There are only really two ways to try and control horsetail growth, and it is best to make peace with the fact it is there, keep it in check in places where it isn't wanted like vegetable patches, and maybe embrace it in other parts.

control through weeding

In early spring if you see the spore heads popping up just nip them off before they mature and spread spores everywhere. Then whenever you see a young horsetail plant pop up cut it off at the soil to stop it photosynthesizing and making food for the roots.

Don't bother trying to dig them up, the roots go too deep, and if you break bits off in the soil you just end up with more of them as the bits of remaining root can grow into new plants.

Eventually, if you keep on it, you will weaken the roots; and maybe after a few years be rid of them.
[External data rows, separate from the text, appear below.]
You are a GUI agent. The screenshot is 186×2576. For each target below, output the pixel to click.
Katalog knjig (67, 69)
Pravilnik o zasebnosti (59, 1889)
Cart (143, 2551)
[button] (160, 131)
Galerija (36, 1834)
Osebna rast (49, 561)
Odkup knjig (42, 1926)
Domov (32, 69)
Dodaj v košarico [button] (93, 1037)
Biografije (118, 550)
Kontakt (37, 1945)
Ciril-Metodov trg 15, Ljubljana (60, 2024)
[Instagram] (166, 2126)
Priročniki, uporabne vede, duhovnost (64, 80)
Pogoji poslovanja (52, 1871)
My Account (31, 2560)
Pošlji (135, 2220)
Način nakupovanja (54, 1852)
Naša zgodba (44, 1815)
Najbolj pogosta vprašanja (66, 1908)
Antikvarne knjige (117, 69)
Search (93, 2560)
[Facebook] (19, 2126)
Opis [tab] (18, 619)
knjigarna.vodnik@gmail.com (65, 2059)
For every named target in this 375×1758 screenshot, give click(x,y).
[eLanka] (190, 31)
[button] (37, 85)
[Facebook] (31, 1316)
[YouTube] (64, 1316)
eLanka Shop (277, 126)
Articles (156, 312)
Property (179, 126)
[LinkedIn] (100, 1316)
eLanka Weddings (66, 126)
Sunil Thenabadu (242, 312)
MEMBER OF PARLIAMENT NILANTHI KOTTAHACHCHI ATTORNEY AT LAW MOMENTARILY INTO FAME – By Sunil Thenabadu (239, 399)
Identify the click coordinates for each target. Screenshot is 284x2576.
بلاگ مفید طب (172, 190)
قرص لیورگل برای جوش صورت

Do not put horsetail in the compost, you might end up spreading it everywhere.

control through planting

Horsetail need a lot of sun to make sugars to send to the roots, and it likes full sun. If you plant taller plants and shrubs that block the sun then they will eventually weaken it and the horsetail will get bored and move on.

Dense leafy shrubs and big ferns will do a good job of keeping the sun off, Just grow a bunch of stuff that can out compete it.

Grow a good dense cottage flower bed with lots of tall flowers that for pollinators, or maybe sow a bunch of vigorous native wild flowers to out compete them. If you just grow stuff that will shade them then they will eventually go away.


The fact is that horsetail is not all that ugly. Yes, it is annoying when it gets places you really don't want it, but that is gardening for you. I have been pulling up sweet pea plants for years, and there seems no end in sight to them either.

The fact is that if you keep weeding, grow what you want and just learn to live with it, you can live a pretty peaceful co-existence with it.